Baseball America


Just three teams have won seven or more consecutive division titles since Major League Baseball split the American and National leagues into three divisions 25 years ago.

The 1991 to 2005 Braves are the standard bearer, winning 14 straight division titles in a run that began under the old two-division format. The 1998 to 2006 Yankees followed, winning nine straight division crowns to set the stage for five World Series appearances and three consecutive championships.

The third is the present-day Dodgers.

The Dodgers have won seven straight National League West titles since 2013, capped by a franchise-record 106 wins last season.
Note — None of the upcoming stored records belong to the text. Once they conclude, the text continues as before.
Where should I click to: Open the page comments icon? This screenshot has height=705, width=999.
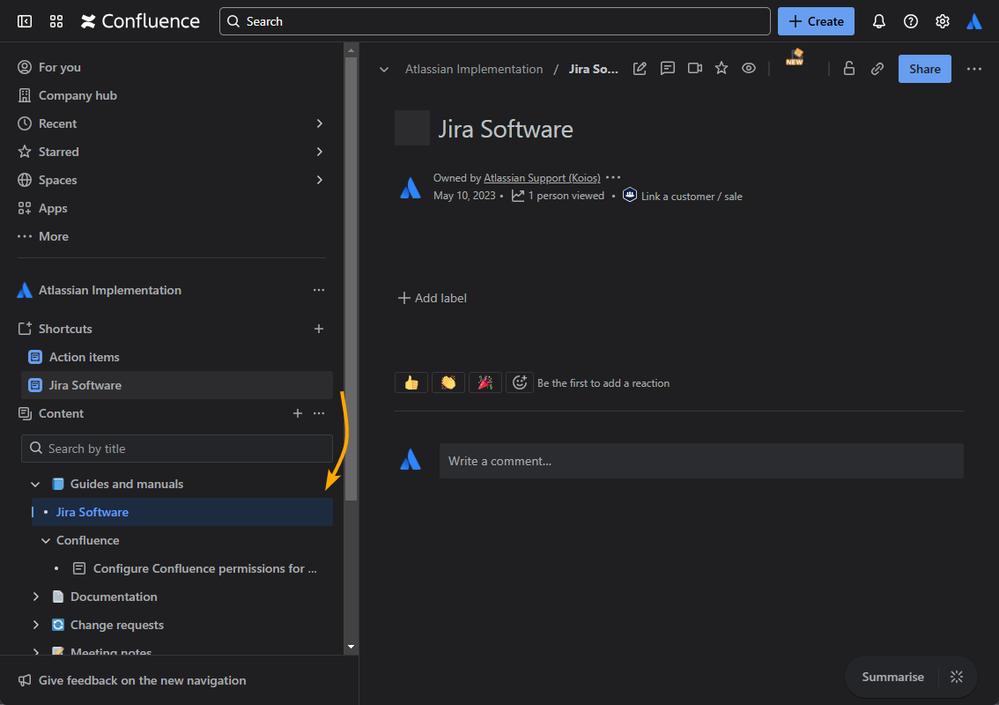pyautogui.click(x=667, y=69)
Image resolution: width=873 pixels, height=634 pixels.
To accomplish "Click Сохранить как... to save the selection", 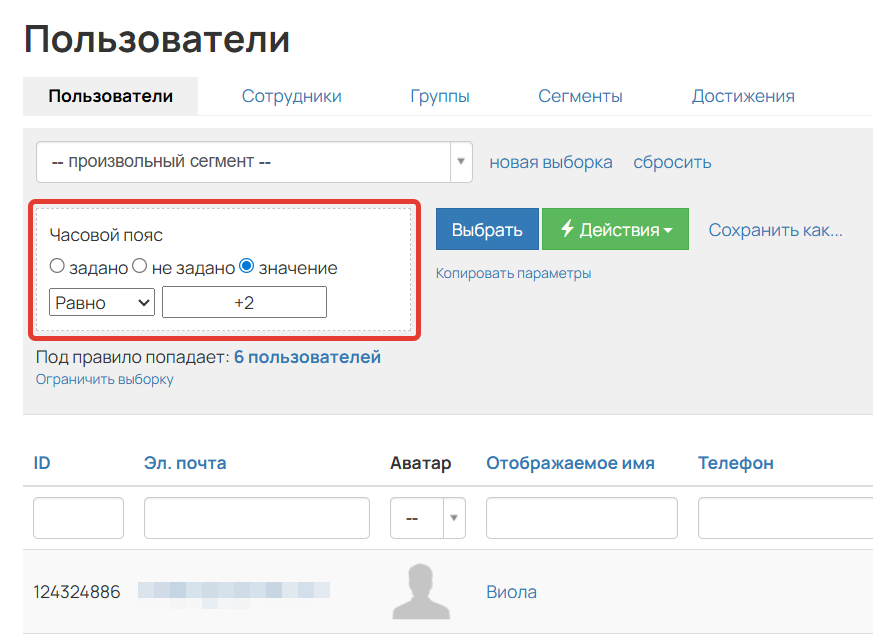I will coord(776,229).
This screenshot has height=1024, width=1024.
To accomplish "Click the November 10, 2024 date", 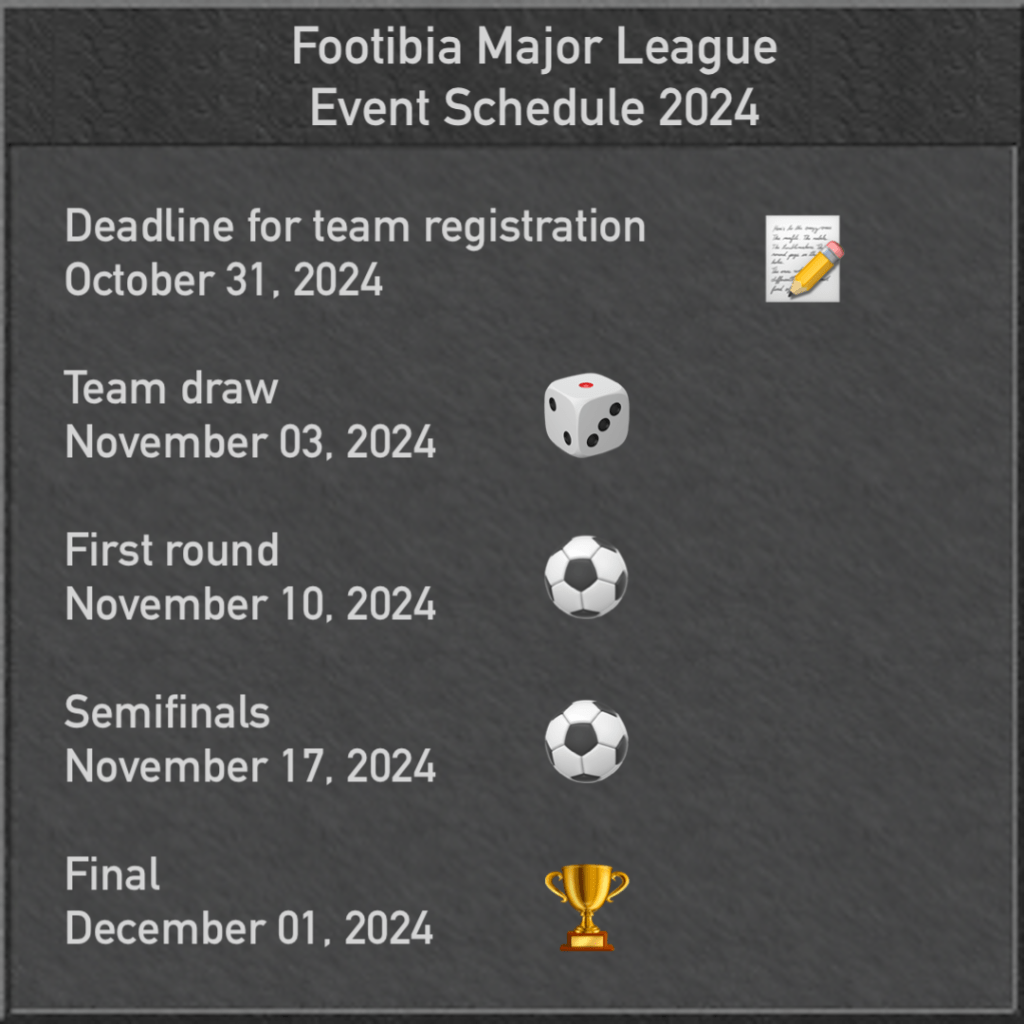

They’ve done that while maintaining a top-five farm system for six straight years despite never picking higher than 18th in the draft. They’ve had stars age out or leave in free agency and replaced them with young, homegrown stars over and over again.

In the era of the luxury tax, caps on draft and international signing bonuses and extra draft picks awarded to small-revenue clubs—constraints the aforementioned Braves and Yankees teams were not subject to—the Dodgers have thrived in a system designed exactly to prevent such single-team supremacy.

The most concerning part for opposing clubs? Seven years in, the Dodgers show no signs of slowing down.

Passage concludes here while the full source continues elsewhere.